The episode also makes references to 21 Jump Street. "Travels with Scout" was viewed by slightly more than 10 million viewers and was the highest-rated episode of the series for two weeks. It received positive reviews from critics.

==Plot==
In the Dunphy family, while Phil (Ty Burrell) is at work, his father Frank (Fred Willard) comes to his house to visit with his RV and a dog named Scout without telling Claire (Julie Bowen) that the dog is for them. Claire as expected is angry at this as she expects the family not to help with the dog and she will do all the work. While taking the trash out Claire overhears Frank crying in his RV. Claire tells Phil, but Phil doesn't believe this. Claire finally convinces Phil to ask his father what is wrong, though when he gets ready to ask, Phil instead avoids it with another question. Claire continues to be bothered by the dog, though it becomes clear she begins bonding with it. Finally, Phil asks Frank what is wrong and Frank tells Phil he fell in love, making Phil think his parents are divorcing. Then he says he fell in love with a he...Scout. Phil tells him he can take Scout home and Claire, who ends up being the most upset that Scout is leaving, gives Scout her bra. Frank then leaves with Luke (Nolan Gould) chasing the RV like a dog.

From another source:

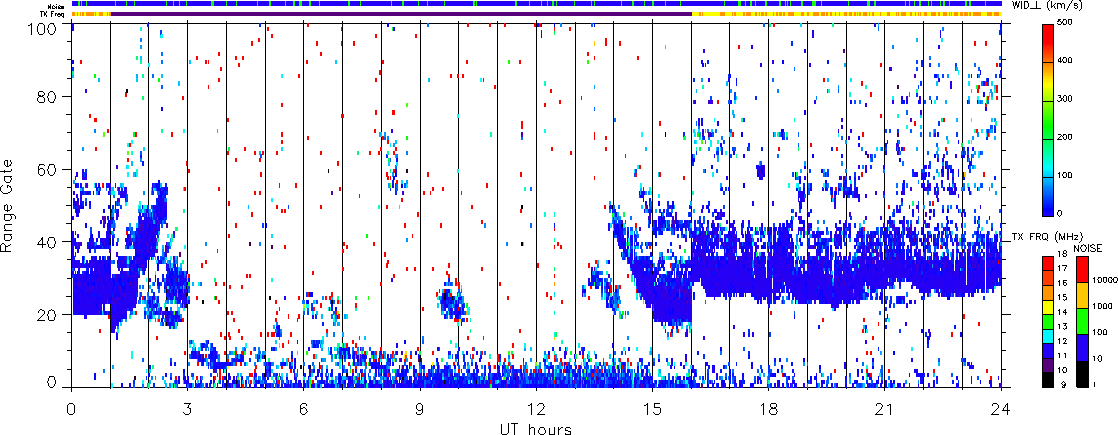Click the 'Noise' strip label at top left
1118x435 pixels.
coord(58,4)
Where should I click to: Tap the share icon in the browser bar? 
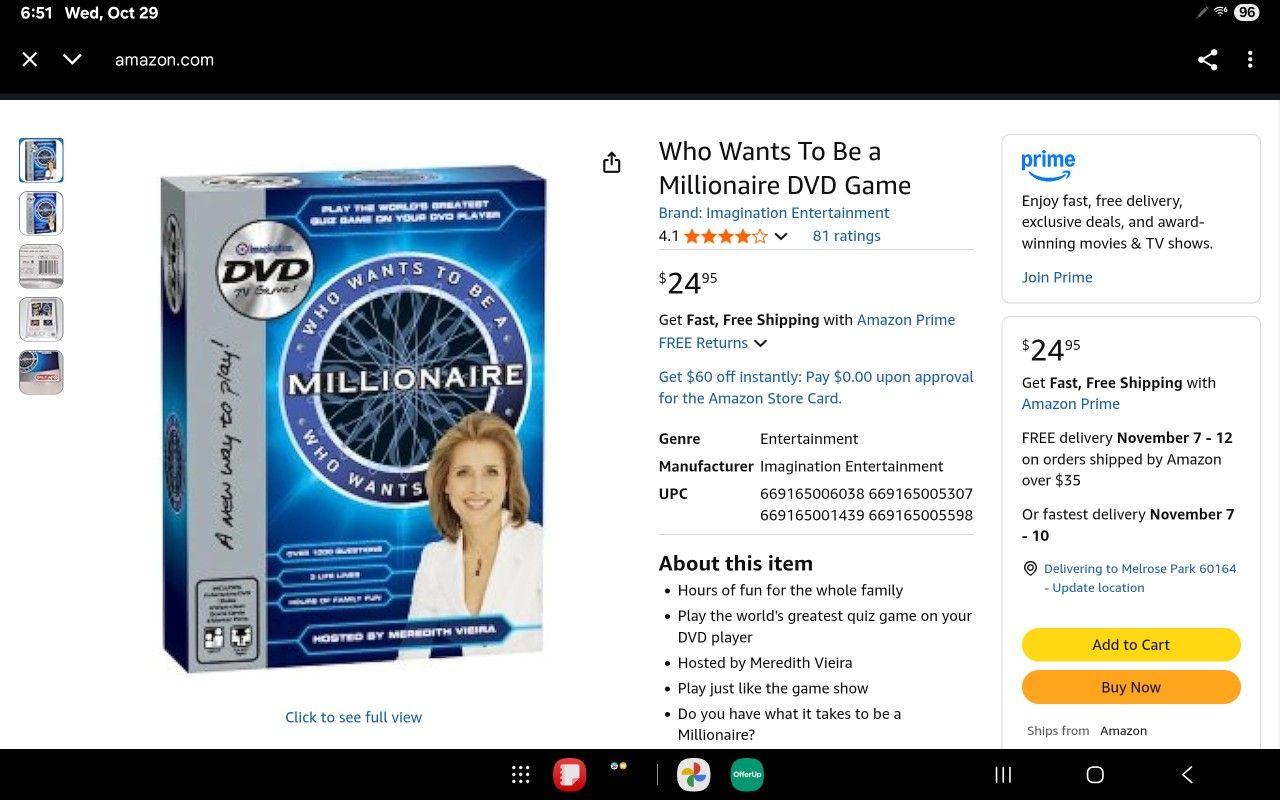coord(1208,60)
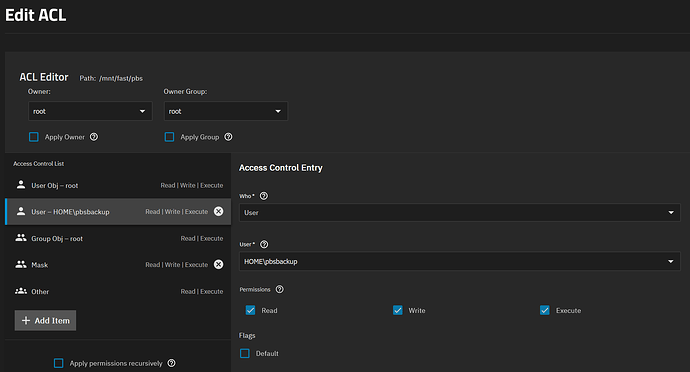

In the Delgado-Pritchett family plot, Jay (Ed O'Neill) meets Mitch's old acting friend Ben Dugan, who is starring in a new movie Maple Drive. Jay, not knowing it is a horror movie, takes Manny (Rico Rodriguez) to the movie, and Manny is completely frightened by it. While Jay is fixing the broken doorbell (which repeatedly rings), Manny thinks it is a demon and gets his fencing sword. Jay promises Gloria (Sofía Vergara) his fear will only last a while, although he realizes they have to do something when Manny begins sleeping in their bed. He asks Ben to come for a visit to show Manny how likable he is so he won't be scared anymore. When Ben arrives, he knocks on the window since the doorbell is broken. Manny sees him, and when Ben sees him he says "Are you Manny? I'm here for you." Due to the lighting on his face and his fake machete, Manny becomes especially frightened of him and rushes upstairs, much to Jay's disbelief.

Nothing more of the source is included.